That $599 non-subsidized price still sounds silly -- and $299 with a 2-year $60 monthly contract seems almost more extreme -- but there's no denying that the Booklet 3G
is a truly premium netbook. It's light, strong and very elegant, with an aluminum chassis, wonderful keyboard and spacious two-finger-scroll touchpad. Unfortunately, those netbook innards deliver about what you'd expect in the performance arena (almost too slow for web browsing), and NY's AT&T
coverage certainly doesn't serve the laptop well (as demonstrated on video after the break). There's also the small matter of the screen: it has a pretty weak viewing angle, particularly from above, and overall just seems a little dim. Nokia's software approach isn't too revolutionary, since the Social Hub -- which offers threaded text messaging over 3G -- is the only exclusive app on the computer, and the Ovi Maps-branded GPS software is still in the works.
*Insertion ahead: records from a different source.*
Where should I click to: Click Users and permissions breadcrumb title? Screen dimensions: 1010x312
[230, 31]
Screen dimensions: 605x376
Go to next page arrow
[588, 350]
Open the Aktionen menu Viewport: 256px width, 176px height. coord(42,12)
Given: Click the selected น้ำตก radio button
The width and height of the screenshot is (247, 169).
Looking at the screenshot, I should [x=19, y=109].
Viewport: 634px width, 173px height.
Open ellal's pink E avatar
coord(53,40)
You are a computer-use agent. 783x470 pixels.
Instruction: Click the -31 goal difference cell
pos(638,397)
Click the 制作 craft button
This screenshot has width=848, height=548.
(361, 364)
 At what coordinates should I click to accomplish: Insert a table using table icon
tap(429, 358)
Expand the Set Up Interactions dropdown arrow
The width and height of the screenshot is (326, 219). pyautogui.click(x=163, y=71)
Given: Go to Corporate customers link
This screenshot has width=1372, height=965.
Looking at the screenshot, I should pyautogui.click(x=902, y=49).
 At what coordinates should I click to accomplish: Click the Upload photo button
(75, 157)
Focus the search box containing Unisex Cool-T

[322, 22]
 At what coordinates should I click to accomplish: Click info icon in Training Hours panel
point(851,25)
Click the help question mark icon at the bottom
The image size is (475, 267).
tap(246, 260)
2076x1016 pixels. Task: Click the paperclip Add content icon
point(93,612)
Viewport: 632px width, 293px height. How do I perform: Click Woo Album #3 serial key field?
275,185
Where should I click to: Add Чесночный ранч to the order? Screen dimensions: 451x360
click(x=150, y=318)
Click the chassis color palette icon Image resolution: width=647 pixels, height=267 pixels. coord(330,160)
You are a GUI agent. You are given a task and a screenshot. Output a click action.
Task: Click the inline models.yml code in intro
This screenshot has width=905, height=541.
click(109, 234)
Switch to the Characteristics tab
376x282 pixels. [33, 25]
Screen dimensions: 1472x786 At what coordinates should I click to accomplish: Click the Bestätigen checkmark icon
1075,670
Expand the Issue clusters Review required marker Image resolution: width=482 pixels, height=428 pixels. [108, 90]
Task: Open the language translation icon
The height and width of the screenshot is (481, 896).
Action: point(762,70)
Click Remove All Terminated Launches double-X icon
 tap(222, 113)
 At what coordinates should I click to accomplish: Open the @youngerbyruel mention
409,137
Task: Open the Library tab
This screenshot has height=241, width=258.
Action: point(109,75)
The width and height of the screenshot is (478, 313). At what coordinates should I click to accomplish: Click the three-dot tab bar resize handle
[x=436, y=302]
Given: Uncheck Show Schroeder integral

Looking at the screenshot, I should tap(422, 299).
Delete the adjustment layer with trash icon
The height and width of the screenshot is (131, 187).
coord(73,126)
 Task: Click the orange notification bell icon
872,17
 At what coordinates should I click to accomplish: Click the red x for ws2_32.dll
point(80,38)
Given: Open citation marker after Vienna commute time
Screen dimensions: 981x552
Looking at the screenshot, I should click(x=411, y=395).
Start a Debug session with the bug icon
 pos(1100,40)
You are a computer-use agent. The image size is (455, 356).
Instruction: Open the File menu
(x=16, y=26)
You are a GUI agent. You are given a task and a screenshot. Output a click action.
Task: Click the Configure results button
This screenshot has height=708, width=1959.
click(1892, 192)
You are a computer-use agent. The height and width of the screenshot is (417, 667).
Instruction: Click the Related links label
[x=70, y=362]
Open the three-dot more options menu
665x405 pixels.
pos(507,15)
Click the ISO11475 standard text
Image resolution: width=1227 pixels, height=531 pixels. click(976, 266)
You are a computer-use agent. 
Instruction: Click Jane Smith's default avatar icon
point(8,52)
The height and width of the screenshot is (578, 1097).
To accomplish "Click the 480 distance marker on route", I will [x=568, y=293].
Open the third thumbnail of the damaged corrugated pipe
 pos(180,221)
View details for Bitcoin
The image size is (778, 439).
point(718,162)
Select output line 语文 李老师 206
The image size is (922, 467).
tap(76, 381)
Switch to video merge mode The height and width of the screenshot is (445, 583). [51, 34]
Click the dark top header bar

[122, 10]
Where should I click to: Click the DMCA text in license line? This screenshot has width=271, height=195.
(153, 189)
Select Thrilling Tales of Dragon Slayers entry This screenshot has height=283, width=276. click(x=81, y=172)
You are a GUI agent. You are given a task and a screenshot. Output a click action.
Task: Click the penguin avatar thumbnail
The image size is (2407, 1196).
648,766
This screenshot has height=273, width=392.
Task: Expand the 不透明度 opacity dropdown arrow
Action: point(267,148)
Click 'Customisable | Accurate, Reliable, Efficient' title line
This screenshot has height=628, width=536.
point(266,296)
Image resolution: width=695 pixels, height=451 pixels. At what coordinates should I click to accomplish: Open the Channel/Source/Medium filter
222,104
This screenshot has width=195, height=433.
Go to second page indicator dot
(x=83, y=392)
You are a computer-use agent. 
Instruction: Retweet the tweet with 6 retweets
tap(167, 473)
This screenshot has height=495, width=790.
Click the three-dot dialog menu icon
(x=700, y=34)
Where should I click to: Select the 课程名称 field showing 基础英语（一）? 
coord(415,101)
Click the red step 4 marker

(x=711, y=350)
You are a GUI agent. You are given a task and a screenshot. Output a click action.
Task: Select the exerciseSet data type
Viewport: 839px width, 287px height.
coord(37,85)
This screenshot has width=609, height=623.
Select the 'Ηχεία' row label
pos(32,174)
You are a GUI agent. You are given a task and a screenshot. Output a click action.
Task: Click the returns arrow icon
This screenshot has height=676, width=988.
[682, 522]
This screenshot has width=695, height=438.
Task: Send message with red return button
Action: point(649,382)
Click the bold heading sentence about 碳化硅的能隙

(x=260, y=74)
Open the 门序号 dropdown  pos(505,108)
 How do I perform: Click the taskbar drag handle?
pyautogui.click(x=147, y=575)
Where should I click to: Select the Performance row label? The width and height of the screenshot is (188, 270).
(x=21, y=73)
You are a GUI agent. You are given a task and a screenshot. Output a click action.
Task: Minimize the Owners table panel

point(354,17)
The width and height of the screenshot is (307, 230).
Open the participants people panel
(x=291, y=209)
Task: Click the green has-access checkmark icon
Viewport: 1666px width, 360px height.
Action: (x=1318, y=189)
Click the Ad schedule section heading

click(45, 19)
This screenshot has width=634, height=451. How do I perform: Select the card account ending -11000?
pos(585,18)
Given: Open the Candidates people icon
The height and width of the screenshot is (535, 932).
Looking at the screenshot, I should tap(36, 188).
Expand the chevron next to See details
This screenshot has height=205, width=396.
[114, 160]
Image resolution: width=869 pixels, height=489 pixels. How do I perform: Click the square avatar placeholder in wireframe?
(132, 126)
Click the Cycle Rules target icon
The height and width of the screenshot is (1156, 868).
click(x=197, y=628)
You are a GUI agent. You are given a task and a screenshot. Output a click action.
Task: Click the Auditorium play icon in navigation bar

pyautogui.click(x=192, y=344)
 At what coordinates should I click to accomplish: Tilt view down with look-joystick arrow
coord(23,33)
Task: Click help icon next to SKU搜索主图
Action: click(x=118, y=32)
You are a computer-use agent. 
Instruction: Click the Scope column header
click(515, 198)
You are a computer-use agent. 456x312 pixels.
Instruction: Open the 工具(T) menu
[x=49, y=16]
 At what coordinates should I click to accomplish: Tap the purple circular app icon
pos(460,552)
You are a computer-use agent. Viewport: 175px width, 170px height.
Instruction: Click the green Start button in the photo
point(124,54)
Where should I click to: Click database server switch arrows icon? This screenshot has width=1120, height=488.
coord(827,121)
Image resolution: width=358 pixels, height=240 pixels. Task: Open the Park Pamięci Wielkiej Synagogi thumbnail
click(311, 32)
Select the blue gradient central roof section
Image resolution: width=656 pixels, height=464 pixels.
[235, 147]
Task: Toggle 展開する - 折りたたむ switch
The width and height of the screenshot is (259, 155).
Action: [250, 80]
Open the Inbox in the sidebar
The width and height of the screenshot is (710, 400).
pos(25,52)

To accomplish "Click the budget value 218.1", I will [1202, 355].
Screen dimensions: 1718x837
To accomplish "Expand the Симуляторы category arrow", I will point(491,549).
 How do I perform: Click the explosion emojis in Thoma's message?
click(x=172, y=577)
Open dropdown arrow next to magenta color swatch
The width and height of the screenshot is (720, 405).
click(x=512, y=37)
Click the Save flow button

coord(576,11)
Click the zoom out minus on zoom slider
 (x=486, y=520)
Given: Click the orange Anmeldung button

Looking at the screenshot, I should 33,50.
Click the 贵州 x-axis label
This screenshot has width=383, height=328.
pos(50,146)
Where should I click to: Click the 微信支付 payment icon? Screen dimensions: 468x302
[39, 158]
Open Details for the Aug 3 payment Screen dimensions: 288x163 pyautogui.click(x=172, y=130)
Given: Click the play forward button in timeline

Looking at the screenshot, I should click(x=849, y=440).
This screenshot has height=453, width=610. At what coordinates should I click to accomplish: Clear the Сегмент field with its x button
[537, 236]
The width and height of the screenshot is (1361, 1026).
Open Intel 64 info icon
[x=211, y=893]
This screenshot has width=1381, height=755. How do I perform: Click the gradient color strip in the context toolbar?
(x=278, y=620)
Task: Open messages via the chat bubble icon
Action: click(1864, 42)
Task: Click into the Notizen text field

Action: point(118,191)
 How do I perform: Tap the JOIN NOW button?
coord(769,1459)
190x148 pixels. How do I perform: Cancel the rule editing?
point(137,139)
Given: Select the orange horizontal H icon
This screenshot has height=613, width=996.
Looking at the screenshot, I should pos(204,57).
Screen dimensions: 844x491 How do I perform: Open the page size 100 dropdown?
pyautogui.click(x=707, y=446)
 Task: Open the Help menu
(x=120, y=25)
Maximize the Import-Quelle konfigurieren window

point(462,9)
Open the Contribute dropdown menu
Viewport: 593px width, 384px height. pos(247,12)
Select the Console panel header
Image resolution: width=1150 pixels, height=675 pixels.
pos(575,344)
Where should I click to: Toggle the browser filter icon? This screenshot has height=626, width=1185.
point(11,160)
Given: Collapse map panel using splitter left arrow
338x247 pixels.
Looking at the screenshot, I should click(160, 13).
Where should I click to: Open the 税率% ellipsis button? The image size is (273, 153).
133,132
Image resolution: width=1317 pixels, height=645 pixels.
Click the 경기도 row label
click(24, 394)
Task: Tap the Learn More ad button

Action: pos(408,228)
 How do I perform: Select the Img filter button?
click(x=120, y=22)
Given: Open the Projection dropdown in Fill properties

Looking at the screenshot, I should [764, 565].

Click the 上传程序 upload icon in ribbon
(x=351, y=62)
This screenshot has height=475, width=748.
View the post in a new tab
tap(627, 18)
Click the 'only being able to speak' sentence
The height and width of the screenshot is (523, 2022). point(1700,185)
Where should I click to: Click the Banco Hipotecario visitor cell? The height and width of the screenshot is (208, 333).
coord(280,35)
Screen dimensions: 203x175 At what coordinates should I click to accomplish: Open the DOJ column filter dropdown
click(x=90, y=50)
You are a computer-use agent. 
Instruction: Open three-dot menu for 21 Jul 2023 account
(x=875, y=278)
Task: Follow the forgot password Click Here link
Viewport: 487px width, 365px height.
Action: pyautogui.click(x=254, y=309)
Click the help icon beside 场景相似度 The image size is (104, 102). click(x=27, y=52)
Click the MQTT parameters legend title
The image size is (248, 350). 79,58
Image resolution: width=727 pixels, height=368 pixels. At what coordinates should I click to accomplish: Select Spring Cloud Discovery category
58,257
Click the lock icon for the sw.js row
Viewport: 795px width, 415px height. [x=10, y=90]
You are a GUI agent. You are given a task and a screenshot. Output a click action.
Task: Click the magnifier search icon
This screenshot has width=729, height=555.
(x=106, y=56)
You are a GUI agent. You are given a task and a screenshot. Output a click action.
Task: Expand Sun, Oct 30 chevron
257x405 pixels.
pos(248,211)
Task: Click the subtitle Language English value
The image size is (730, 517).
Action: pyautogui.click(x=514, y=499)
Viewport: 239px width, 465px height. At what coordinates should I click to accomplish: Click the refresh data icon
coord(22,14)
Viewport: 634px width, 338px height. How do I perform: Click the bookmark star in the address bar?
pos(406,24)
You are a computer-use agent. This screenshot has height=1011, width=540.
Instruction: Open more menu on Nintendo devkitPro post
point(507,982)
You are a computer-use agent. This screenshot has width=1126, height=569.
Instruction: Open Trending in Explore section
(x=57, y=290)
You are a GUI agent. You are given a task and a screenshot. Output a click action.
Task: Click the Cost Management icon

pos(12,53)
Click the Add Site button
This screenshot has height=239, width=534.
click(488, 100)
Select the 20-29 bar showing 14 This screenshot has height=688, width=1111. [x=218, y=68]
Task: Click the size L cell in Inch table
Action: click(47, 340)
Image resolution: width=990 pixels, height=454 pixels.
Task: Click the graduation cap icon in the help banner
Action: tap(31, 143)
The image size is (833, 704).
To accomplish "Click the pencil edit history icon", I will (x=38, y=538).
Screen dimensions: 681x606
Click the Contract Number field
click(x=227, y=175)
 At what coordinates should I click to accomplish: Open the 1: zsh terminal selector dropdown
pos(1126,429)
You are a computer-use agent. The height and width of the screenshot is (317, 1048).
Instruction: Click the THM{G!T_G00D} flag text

Overall, the appeal is probably going to be strongest with dyed-in-the-wool Nokia fans and people with a bit of extra cash to burn, but this is an obviously elegant product that doesn't do any sort of disservice to its phone heritage.
Nokia just clarified to us that the demo units at this event were actually from the UK, and therefore don't have US 3G -- which would certainly explain some of the speed issues.